◆ Exercise task
Reproduce the passage of the news report below on Gov. Christie and the teachers' union, from "The statement was" up to and including "of public ones.".

◆ Quoted text
....................
WESTFIELD, N.J. - Gov. Christie called for the resignation Wednesday of a top official of the state's largest teachers' union for making a seemingly dismissive remark about poor children in failing school districts.

NJEA's Vincent Giordano said on TV: "Life's not always fair." (Mel Evans / Associated Press)
NJEA's Vincent Giordano said on TV: "Life's not always fair." (Mel Evans / Associated Press)Read more

WESTFIELD, N.J. - Gov. Christie called for the resignation Wednesday of a top official of the state's largest teachers' union for making a seemingly dismissive remark about poor children in failing school districts.

"Life's not always fair," New Jersey Education Association executive director Vincent Giordano said on a program that aired this week on NJTV.

The statement was in response to a question about the NJEA's opposition to legislation, called the Opportunity Scholarship Act, that would provide tax breaks to companies that fund scholarships so poor children in failing districts could matriculate elsewhere. Christie has endorsed the proposal, while the NJEA calls it a voucher system that boosts private schools at the expense of public ones.
....................
◆ Data

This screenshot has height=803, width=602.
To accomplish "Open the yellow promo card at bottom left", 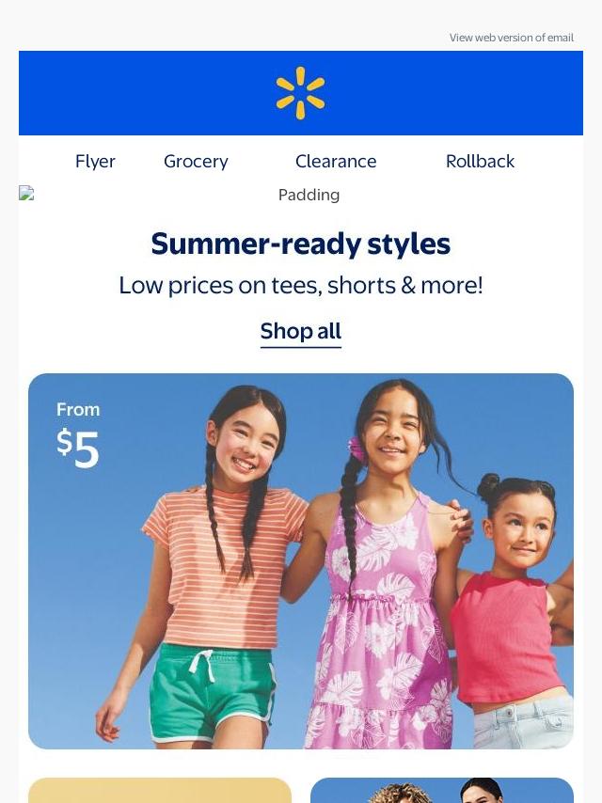I will (x=160, y=790).
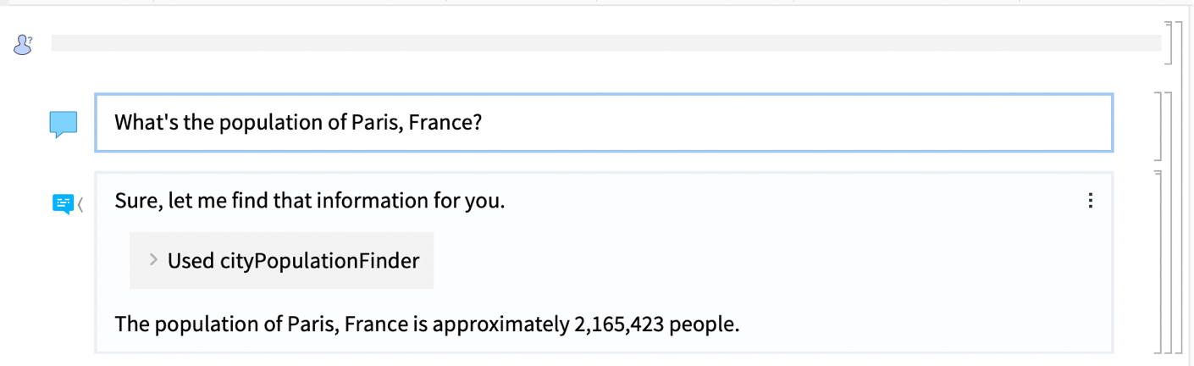Expand the cityPopulationFinder chevron arrow

(153, 260)
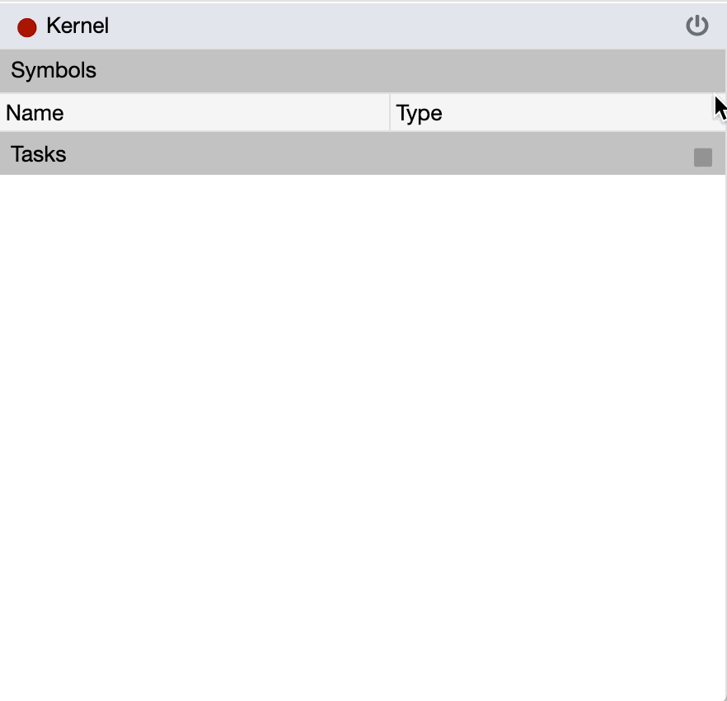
....................
◆ Finished task
The statement was in response to a question about the NJEA's opposition to legislation, called the Opportunity Scholarship Act, that would provide tax breaks to companies that fund scholarships so poor children in failing districts could matriculate elsewhere. Christie has endorsed the proposal, while the NJEA calls it a voucher system that boosts private schools at the expense of public ones.